Democrats Rip Trump's Infrastructure Plan as ‘Sleight of Hand’
President Donald Trump’s $1 trillion plan for improving the nation’s infrastructure isn’t enjoying the immediate bipartisan support he may have hoped for.
Democrats ripped Trump’s budget release on May 23, when he announced his plan to spend $200 billion over 10 years to spur at least $800 billion in state, local and private infrastructure investment. They said the federal spending would be offset by cuts to existing programs that already fund transportation projects.
“President Trump’s campaign promises on infrastructure are crumbling faster than our roads and bridges,” Senate Democratic Leader Chuck Schumer said in a statement. “The fuzzy math and sleight of hand can’t hide the fact that the president’s $200 billion plan is more than wiped out by other cuts to key infrastructure programs.”

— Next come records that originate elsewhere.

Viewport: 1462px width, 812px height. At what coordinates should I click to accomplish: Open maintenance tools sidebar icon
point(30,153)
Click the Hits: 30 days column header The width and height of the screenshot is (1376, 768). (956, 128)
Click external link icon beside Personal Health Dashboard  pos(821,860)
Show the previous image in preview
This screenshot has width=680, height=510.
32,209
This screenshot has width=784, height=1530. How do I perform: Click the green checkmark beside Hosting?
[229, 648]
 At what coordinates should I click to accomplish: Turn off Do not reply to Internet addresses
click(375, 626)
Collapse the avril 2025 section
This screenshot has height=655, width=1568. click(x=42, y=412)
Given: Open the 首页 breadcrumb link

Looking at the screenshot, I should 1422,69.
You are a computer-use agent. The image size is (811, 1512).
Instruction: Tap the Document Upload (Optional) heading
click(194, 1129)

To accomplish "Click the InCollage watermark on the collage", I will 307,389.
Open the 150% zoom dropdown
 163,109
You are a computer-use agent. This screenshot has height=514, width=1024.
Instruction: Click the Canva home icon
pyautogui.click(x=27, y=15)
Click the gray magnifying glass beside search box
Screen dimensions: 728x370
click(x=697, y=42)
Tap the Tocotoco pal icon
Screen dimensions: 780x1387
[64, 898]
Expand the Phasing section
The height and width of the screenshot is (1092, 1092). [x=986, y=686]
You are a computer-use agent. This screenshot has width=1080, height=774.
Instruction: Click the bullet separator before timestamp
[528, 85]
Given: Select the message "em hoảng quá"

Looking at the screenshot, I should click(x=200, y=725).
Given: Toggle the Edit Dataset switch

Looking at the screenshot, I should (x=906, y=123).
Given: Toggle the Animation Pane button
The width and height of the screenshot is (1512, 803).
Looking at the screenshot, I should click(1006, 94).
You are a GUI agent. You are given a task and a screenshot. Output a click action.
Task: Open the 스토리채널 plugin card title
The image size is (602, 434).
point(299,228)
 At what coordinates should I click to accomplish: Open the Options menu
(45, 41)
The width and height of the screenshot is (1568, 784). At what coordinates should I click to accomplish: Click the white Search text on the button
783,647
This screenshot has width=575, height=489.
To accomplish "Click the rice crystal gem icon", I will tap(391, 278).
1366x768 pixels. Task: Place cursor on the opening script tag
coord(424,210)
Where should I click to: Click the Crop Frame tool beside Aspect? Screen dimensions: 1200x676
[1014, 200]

Trump’s plan calls for chopping the Department of Transportation’s 2018 discretionary budget by $2.4 billion, or almost 13%. The proposal would eliminate $499 million for the popular TIGER program, which awards grants to states for transportation projects, and cut $928 million for transit work and $630 million for Amtrak.
The administration’s plan included proposals that won Democratic praise, such as expanding the Transportation Infrastructure Finance and Innovation Act federal loan program and lifting the cap on tax-exempt bonds for private investors. However, the plan was short on detail about how the $200 billion would be spent to encourage investment, infrastructure experts said.
Promise of Incentives
“What I see is sort of a promise of incentives without a lot of detail, and a number of specific cuts with detail,” said Sarah Kline, a fellow with the Bipartisan Policy Center, a Washington-based research group focused on infrastructure. “It’s hard to kind of look at that and say ‘OK, this is going to mean greater investment in infrastructure.’ ”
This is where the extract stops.